Apresiasi Untuk Gagasan Gusmen
Oleh: Syahrin Harahap-Rektor UINSU Medan
Secara formal peristiwa Isra’ dan Mi’raj yang dijalani Rasul Junjungan dapat dipahami sebagai momentum saat Rasulullah menerima kewajiban shalat. Akan tetapi dari perspektif agama sebagai inspirasi, bukan aspirasi, maka peristiwa ini memiliki makna yang teramat dalam. Bahkan dapat disebut sebagai strategi “penatalaksanaan ajaran Islam”.
Para pengkaji sejarah Rasulullah selalu asyik mengkaji aspek formal dari kewajiban shalat. Sementara ahli sains dan kosmologi membahas peristiwa itu sebagai peristiwa sains dan fisika.
Saat Menteri Agama RI ( Gusmen) mempopulerkan “Agama sebagai inspirasi bukan aspirasi” pikiran saya terus menerawang, betapa peristiwa ini dapat didekati sebagai momentum internalisasi bahwa agama sebenarnya adalah inspirasi, bukan aspirasi.
Pesan Inspiratif
Jika peristiwa Isra’ dan Mi’raj dibedah dengan pisau analisis irfâni, ke’arifan, atau ‘hikmati’ maka segera akan diketahui bahwa peristiwa universal ini sarat dengan pesan-pesan ke’arifan.

.....

■ TUGAS YANG DIKERJAKAN
[a] Jawab pertanyaan berikut berdasarkan teks tentang Isra' dan Mi'raj:
(i) Secara formal, peristiwa Isra' dan Mi'raj dapat dipahami sebagai momentum apa?
(ii) Sebagai peristiwa apa ahli sains dan kosmologi membahasnya?
(iii) Ungkapan apa yang dipopulerkan Menteri Agama RI (Gusmen)?
[b] Teruskan bagian berikutnya dari teks tentang Isra' dan Mi'raj, mulai sesudah kalimat terakhirnya.

■ BAHAN SUMBER
.....

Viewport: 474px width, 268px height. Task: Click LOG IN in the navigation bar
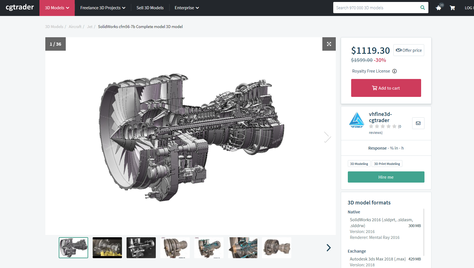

.....

■ HASIL LATIHAN
[a]
(i) Momentum saat Rasulullah menerima kewajiban shalat.
(ii) Sebagai peristiwa sains dan fisika.
(iii) "Agama sebagai inspirasi bukan aspirasi".

[b]
Rasulullah diperjalankan saat beliau mengalami ‘’am al-huzni, tahun duka cita. Duka cita sering menimbulkan barier untuk memperoleh insiprasi akibat gempuran rasa sedih dan kegundahan. Jika saja dilihat dalam perspektif alamiah-horizontal, maka kita akan banyak bercerita tentang kesedihan Rasul junjungan. Akan tetapi Islam segera mengubah kesan duka yang mencekam menjadi perjalanan ke ufuk, hingga Rasul dibawa ke ‘Arasy’ puncak ke’arifan karena disitulah ditemukan tahta ke’arifan ( Darul Hikmah).
Sebelum berangkat beliau dibawa ke zam-zam untuk disteril dari pandangan-pandangan primordialisme radikal karena dia harus mengayomi semuanya. Hatinya harus diisi dengan kelembutan (hilman), ilmu (‘ilman), dan keyakinan (yaqinan) tiga energi yang dapat menyembulkan inspirasi membangun peradaban.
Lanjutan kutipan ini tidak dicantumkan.